1st Edition

The Shanghai Alleyway House A Vanishing Urban Vernacular

By Gregory Bracken Copyright 2013
    200 Pages 51 B/W Illustrations
    by Routledge

    200 Pages 51 B/W Illustrations
    by Routledge

    As a nineteenth-century commercial development, the alleyway house was a hybrid of the traditional Chinese courtyard house and the Western terraced one. Unique to Shanghai, the alleyway house was a space where the blurring of the boundaries of public and private life created a vibrant social community. In recent years however, the city’s rapid redevelopment has meant that the alleyway house is being destroyed, and this book seeks to understand it in terms of the lifestyle it engendered for those who called it home, whilst also looking to the future of the alleyway house.
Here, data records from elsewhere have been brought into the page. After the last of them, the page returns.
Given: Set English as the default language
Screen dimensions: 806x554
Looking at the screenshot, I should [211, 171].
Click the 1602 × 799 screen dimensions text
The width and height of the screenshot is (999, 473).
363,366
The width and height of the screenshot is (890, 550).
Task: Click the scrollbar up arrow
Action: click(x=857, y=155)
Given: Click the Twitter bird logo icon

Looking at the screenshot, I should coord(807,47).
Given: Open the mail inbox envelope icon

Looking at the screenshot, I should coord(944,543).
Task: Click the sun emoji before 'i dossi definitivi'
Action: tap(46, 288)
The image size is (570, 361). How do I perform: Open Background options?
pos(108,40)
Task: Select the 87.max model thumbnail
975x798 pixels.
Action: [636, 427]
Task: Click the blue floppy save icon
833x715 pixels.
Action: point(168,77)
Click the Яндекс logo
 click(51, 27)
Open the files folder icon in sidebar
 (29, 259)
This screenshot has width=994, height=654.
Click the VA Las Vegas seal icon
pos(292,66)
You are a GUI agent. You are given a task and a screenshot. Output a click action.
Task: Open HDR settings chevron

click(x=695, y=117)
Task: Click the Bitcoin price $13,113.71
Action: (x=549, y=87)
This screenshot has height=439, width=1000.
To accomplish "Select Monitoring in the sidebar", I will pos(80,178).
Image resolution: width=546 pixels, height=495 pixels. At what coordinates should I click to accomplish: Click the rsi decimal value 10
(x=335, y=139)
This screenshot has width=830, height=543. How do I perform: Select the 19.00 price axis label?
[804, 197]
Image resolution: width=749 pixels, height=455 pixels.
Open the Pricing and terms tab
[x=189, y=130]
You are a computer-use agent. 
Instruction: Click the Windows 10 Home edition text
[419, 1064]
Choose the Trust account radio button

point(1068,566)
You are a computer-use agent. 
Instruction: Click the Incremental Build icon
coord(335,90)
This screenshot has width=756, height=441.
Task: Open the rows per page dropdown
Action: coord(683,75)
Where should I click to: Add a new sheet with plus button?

    Based on groundwork research, this book examines the Shanghai alleyway house in light of the complex history of the city, especially during the colonial era. It also explores the history of urban form (and governance) in China in order to question how the Eastern and Western traditions combined in Shanghai to produce a unique and dynamic housing typology. Construction techniques and different alleyway house sub-genres are also examined, as is the way of life they engendered, including some of the side-effects of alleyway house life, such as the literature it inspired, both foreign and local, as well as the portrayal of life in the laneways as seen in films set in the city. The book ends by posing the question: what next for the alleyway house? Does it even have a future, and if so, what lies ahead for this rapidly vanishing typology?

    This interdisciplinary book will be welcomed by students and scholars of Chinese studies, architecture and urban development, as well as history and literature.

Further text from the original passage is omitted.